Could you turn the entries starting at the line containing "What's in our mind (28, 635)" and ending at the line containing "FLL [FLL (14 elementi)] (55, 763)", both included, into a JSON list of strings with one string per line and blank lines left out?
'''
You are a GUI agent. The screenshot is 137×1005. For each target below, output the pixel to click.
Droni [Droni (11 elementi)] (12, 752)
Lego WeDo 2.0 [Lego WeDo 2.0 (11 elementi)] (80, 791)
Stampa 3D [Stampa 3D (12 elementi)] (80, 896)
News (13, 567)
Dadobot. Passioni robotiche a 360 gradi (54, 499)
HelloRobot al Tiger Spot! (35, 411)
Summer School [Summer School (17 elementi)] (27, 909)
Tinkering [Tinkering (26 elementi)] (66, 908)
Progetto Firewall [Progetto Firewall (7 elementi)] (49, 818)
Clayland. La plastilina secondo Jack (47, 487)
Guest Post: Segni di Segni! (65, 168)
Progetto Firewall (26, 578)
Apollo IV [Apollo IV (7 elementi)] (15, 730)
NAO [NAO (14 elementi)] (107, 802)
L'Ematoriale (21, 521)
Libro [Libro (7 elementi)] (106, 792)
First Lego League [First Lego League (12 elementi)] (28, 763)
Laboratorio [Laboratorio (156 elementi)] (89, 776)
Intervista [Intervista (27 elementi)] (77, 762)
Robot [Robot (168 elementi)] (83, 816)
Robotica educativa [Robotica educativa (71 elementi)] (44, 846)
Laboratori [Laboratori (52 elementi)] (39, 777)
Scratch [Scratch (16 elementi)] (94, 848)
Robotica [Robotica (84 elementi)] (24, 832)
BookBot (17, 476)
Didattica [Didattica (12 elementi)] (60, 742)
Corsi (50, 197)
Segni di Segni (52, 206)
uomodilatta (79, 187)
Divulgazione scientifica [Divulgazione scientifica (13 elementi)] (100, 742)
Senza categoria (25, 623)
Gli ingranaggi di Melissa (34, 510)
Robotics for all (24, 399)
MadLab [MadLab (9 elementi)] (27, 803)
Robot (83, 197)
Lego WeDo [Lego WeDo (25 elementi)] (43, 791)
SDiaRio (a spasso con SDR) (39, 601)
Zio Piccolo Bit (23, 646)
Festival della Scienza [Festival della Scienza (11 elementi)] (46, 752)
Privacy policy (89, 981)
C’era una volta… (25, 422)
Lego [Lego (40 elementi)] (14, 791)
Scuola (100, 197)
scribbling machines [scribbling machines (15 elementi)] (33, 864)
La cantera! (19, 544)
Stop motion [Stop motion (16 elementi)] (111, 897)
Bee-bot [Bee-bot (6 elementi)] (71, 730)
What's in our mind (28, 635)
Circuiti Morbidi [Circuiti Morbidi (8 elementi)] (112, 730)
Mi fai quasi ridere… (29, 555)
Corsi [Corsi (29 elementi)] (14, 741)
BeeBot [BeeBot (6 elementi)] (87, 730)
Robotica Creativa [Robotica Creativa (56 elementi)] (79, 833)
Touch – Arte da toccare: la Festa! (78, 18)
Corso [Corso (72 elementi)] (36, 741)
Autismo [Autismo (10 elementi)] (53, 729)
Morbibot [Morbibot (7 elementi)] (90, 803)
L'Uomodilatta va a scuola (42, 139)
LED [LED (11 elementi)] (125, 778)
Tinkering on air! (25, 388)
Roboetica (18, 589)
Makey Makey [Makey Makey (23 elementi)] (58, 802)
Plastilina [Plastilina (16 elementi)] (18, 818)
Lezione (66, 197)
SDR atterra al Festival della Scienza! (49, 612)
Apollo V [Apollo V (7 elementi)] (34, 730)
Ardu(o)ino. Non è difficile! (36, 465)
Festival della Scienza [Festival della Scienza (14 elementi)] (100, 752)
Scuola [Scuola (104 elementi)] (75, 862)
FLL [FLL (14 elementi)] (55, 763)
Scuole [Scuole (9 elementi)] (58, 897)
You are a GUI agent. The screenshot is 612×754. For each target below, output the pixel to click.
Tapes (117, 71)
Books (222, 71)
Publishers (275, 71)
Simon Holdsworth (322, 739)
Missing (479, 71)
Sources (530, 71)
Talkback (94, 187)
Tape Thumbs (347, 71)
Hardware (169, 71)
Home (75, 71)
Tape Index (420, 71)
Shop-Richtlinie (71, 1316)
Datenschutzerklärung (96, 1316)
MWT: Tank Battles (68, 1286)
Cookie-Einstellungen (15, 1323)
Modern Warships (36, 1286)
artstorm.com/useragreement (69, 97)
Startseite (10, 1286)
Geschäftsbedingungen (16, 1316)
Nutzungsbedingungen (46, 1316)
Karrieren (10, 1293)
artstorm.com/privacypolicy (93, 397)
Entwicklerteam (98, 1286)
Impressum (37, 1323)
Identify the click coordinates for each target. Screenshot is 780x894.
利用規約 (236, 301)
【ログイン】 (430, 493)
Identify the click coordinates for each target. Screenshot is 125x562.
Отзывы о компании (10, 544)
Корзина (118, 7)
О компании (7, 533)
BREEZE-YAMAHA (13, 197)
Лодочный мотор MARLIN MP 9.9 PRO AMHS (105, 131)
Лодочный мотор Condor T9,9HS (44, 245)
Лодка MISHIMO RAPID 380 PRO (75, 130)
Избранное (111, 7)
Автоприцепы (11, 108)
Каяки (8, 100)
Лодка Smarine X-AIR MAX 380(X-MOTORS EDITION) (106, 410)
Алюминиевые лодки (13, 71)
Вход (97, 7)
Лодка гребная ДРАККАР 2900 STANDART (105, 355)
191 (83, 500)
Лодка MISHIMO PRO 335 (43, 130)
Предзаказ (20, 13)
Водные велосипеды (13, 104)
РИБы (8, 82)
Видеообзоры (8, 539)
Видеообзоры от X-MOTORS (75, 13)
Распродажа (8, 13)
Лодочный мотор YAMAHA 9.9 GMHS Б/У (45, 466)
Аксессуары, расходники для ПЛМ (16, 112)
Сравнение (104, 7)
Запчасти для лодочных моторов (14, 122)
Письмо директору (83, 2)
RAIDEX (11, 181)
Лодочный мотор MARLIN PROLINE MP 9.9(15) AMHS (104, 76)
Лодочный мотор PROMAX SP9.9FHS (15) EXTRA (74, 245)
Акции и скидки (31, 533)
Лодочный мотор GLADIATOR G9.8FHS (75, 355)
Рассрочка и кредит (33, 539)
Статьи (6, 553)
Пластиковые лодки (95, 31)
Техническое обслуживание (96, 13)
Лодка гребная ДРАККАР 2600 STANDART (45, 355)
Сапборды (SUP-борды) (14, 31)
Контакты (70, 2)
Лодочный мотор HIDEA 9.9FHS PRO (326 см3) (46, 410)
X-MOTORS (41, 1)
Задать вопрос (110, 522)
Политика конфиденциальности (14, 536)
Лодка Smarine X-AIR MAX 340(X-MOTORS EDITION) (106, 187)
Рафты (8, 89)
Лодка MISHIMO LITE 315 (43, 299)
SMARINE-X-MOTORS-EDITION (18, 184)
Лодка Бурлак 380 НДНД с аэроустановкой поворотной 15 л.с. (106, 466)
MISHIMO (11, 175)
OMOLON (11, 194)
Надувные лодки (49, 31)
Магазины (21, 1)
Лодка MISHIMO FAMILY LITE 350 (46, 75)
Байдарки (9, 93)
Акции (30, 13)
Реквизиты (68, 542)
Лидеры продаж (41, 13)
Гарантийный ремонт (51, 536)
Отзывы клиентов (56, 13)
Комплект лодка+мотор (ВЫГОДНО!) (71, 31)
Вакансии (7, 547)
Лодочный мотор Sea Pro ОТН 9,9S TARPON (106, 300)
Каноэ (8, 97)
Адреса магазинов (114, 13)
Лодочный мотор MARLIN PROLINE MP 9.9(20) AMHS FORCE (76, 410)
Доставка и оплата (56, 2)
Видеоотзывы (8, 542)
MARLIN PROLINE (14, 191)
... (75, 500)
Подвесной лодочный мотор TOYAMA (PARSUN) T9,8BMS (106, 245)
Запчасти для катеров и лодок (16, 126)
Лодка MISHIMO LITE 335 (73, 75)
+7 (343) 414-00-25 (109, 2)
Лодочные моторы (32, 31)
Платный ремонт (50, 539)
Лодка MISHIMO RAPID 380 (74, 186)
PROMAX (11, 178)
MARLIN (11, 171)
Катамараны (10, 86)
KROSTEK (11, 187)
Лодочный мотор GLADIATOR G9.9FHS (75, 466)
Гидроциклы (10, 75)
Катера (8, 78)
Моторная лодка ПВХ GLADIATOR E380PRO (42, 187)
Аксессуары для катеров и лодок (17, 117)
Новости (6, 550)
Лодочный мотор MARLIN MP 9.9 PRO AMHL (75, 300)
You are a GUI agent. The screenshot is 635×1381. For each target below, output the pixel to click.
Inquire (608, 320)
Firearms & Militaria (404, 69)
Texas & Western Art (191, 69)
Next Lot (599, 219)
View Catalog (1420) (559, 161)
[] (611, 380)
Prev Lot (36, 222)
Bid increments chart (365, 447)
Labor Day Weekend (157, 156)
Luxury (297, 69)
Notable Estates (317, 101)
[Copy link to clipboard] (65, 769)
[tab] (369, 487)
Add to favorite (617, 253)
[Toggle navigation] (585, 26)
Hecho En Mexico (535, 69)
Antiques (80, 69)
'''
Expected output:
[
  "What's in our mind (28, 635)",
  "Circuiti Morbidi [Circuiti Morbidi (8 elementi)] (112, 730)",
  "Mi fai quasi ridere… (29, 555)",
  "Corsi [Corsi (29 elementi)] (14, 741)",
  "BeeBot [BeeBot (6 elementi)] (87, 730)",
  "Robotica Creativa [Robotica Creativa (56 elementi)] (79, 833)",
  "Touch – Arte da toccare: la Festa! (78, 18)",
  "Corso [Corso (72 elementi)] (36, 741)",
  "Autismo [Autismo (10 elementi)] (53, 729)",
  "Morbibot [Morbibot (7 elementi)] (90, 803)",
  "L'Uomodilatta va a scuola (42, 139)",
  "LED [LED (11 elementi)] (125, 778)",
  "Tinkering on air! (25, 388)",
  "Roboetica (18, 589)",
  "Makey Makey [Makey Makey (23 elementi)] (58, 802)",
  "Plastilina [Plastilina (16 elementi)] (18, 818)",
  "Lezione (66, 197)",
  "SDR atterra al Festival della Scienza! (49, 612)",
  "Apollo V [Apollo V (7 elementi)] (34, 730)",
  "Ardu(o)ino. Non è difficile! (36, 465)",
  "Festival della Scienza [Festival della Scienza (14 elementi)] (100, 752)",
  "Scuola [Scuola (104 elementi)] (75, 862)",
  "FLL [FLL (14 elementi)] (55, 763)"
]